Tag Archives: Applause Productions

Bear Witness

GOLDILOCKS & THE THREE BEARS

Lichfield Garrick, Saturday 29th October, 2011

 

A month or so before panto season is truly upon us, this little show is doing the rounds and, judging by the turnout at the matinee I went to, doing good business.

 

The cast of four work hard to deliver the traditional bedtime story within the frame of rival circus bosses: Goldilocks’s father being one, and the evil Baron von Lederhosen the other.  Goldilocks, having broken into their cottage, eaten of their porridge and broken one of their chairs, recruits the Three Bears as a circus act.  A dub-step version of The Teddy Bears’ Picnic is their speciality.

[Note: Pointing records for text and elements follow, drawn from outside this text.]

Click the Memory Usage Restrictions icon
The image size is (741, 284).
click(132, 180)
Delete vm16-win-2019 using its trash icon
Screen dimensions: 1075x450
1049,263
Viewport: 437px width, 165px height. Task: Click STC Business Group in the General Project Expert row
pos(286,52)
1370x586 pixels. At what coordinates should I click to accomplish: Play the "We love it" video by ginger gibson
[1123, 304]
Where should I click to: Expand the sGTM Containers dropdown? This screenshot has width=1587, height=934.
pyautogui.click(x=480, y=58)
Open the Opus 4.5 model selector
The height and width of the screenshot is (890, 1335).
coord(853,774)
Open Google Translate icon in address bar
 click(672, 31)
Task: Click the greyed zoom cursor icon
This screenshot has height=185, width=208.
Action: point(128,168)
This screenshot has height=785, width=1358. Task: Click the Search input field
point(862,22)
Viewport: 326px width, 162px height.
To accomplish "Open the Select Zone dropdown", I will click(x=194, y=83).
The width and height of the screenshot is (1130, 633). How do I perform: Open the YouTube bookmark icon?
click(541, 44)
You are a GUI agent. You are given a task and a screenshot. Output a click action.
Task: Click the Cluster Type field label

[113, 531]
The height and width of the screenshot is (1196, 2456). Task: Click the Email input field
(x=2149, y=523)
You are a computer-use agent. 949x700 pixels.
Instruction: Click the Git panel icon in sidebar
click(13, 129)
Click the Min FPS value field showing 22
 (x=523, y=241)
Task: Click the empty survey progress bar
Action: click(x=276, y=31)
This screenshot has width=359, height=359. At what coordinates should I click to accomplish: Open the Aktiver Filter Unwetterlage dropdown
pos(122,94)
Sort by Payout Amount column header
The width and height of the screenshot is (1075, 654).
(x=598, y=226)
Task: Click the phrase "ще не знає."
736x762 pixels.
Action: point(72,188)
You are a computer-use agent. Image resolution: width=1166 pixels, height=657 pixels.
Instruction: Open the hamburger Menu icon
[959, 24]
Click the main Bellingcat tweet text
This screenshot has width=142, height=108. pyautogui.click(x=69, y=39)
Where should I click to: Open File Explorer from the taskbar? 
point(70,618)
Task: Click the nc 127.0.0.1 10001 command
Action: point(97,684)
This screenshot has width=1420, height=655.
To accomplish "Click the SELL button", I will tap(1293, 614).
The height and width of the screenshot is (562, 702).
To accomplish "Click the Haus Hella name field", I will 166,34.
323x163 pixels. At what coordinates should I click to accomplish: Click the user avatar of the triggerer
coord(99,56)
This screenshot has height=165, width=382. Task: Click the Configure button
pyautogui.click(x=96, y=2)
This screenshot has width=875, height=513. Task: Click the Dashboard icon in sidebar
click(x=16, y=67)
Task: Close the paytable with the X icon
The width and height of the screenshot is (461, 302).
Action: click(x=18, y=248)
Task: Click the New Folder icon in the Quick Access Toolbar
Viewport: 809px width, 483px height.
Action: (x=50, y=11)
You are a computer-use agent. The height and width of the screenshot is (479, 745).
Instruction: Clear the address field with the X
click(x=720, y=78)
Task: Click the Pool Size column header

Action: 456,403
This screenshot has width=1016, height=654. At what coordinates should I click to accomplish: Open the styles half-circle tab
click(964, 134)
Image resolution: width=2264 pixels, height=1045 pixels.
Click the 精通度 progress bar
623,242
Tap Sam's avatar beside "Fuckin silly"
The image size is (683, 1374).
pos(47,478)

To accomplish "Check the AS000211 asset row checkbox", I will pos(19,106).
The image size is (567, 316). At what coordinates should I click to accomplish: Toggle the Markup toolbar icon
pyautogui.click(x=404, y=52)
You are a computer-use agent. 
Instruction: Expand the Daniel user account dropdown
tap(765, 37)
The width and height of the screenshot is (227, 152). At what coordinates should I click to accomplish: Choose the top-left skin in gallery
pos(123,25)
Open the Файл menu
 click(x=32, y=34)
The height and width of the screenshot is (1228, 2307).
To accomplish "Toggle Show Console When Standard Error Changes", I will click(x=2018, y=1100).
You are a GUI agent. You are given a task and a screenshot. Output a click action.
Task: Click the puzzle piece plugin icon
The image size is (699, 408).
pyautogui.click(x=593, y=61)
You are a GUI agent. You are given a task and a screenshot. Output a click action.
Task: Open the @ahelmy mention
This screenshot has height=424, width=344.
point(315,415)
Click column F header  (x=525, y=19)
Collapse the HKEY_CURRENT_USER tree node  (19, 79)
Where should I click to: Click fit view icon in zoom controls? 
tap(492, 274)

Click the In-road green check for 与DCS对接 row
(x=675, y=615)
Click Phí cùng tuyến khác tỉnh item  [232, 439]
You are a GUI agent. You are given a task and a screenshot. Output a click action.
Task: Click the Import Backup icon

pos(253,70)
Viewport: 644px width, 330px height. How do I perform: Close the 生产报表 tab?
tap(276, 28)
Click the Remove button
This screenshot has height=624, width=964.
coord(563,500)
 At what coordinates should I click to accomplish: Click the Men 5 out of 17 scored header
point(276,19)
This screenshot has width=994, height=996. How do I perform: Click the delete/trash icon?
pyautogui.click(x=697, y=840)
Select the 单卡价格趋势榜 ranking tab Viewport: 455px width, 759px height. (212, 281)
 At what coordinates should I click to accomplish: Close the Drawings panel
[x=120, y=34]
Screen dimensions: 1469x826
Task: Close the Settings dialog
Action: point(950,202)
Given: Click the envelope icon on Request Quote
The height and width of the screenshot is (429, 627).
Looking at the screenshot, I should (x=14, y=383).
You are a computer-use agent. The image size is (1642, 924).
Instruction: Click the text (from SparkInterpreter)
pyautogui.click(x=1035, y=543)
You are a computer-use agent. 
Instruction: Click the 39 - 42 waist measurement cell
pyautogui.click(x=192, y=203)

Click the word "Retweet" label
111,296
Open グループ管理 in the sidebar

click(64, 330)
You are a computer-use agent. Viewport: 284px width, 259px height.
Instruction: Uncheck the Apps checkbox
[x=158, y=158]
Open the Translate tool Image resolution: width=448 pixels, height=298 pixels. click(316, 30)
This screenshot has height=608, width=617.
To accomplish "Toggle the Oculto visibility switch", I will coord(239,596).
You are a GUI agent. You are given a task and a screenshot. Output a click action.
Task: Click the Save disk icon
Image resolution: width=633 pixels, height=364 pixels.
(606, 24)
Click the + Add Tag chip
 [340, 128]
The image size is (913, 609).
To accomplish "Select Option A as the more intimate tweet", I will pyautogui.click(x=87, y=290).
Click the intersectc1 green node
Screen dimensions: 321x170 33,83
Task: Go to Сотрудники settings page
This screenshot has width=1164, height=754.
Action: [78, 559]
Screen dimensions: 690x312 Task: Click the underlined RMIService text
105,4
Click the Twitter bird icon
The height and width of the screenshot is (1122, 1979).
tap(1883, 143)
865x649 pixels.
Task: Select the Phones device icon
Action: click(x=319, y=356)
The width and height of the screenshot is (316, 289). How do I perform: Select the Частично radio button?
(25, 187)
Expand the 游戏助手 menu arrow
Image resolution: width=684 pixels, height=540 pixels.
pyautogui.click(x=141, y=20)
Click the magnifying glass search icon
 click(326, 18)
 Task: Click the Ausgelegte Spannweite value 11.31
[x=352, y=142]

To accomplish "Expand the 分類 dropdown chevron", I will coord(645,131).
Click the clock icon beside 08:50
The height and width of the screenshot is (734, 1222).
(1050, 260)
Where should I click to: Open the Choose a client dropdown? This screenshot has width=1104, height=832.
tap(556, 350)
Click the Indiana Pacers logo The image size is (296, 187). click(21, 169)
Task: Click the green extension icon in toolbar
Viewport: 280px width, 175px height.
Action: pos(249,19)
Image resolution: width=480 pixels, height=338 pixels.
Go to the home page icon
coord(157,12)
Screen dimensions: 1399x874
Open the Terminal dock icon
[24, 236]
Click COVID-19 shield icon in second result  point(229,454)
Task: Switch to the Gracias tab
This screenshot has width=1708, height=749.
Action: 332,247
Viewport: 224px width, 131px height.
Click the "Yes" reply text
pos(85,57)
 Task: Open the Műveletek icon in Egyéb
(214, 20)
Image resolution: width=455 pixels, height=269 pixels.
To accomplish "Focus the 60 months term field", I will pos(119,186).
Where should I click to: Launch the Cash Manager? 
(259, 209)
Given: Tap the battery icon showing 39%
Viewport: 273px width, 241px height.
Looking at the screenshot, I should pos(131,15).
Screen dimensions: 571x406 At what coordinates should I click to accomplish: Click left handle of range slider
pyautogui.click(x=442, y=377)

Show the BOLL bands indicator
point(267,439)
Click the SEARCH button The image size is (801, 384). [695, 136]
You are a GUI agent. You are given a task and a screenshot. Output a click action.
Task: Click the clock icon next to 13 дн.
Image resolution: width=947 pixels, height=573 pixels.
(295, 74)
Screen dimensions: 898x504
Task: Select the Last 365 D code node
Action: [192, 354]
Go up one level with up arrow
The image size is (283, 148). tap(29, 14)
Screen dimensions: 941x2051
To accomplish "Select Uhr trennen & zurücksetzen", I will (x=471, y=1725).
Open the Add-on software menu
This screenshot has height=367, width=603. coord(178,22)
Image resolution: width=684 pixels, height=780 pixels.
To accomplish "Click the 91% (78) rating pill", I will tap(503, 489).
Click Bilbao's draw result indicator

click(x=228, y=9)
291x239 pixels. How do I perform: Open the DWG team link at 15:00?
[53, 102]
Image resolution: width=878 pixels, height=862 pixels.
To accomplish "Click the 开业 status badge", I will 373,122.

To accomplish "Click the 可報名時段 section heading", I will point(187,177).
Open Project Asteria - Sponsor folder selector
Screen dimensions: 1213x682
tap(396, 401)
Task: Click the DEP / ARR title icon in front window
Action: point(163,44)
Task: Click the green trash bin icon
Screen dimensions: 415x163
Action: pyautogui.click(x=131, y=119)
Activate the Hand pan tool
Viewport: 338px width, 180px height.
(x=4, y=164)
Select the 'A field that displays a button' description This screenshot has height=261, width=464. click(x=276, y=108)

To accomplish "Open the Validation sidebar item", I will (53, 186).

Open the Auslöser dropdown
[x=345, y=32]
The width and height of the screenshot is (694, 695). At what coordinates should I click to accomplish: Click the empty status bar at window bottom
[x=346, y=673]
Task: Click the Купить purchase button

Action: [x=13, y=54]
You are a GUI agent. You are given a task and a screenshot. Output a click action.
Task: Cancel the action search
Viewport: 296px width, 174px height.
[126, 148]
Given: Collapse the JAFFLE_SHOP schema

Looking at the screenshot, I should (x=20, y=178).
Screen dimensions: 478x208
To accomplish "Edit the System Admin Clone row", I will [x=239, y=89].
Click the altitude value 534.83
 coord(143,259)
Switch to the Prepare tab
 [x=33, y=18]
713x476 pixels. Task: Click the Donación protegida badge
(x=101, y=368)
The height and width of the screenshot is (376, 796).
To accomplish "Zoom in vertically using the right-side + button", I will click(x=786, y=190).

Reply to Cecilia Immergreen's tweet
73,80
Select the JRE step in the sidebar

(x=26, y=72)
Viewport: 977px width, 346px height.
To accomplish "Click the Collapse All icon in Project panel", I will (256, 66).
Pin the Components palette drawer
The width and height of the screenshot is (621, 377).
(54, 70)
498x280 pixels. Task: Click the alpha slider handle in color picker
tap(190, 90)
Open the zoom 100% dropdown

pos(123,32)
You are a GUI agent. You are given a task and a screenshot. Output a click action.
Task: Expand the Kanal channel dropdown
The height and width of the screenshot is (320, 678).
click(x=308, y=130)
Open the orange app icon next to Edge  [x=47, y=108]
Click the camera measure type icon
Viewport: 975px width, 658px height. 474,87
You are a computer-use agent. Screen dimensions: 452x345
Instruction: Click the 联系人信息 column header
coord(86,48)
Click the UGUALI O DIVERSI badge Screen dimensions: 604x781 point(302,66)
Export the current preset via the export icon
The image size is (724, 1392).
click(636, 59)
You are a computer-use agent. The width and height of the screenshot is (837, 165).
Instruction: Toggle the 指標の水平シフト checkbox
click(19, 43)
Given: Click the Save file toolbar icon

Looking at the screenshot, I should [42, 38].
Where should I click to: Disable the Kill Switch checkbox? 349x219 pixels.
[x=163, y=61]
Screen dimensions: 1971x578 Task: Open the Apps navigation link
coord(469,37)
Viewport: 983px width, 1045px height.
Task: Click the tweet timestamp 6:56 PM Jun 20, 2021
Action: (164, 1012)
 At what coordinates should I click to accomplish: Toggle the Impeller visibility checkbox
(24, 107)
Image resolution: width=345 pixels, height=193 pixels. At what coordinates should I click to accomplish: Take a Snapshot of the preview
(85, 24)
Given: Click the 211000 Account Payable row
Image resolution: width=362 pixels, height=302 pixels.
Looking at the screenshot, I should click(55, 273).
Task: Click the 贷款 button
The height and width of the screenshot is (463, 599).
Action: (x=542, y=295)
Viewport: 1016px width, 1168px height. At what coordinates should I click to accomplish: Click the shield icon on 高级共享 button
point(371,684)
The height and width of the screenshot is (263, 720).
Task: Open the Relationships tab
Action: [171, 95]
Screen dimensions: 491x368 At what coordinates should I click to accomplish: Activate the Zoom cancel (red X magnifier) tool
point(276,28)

The Baron kidnaps them and it falls to lovable idiot Simple Simon to save the day.

 

It’s all straightforward knockabout stuff.  The traditional style patter (and by traditional I mean “old jokes”) requires a certain type of assured delivery.  As Simple Simon, Ellis Creez gives such a confident performance, combining aspects of Frankie Howerd and Rowan Atkinson in his banter with the adults in the audience and with his physicality and slapstick.  The other three vary in effectiveness.  The Baron doubles as Sarah the Cook and I didn’t even realise until the end.  Mummy Bear doubles as Goldilocks’s ringmaster father.  I’ve nothing against cross-dressing in pantomimes but it puzzled me why Goldilocks didn’t call her father mother – there was nothing male about “him”, not even in parody.  The costumes of Daddy and Mummy Bear need sprucing up and more could be made of Baby Bear – a cuddly toy/ventriloquist’s dummy.

 

At the end of Act One there is a “black theatre” sequence during which a procession of Day-Glo creatures performs circus acts.  The effect of this is still magical to me but I think the acts need tighter choreography to keep the sequence interesting and surprising.

 

What I applaud most about this Applause Productions production is that it is theatre for its own sake.  There is no attempt to educate, enlighten or inform the family audience, and no patronising, politically correct moralising.  That is exactly the kind of thing that could deter young theatregoers from coming back.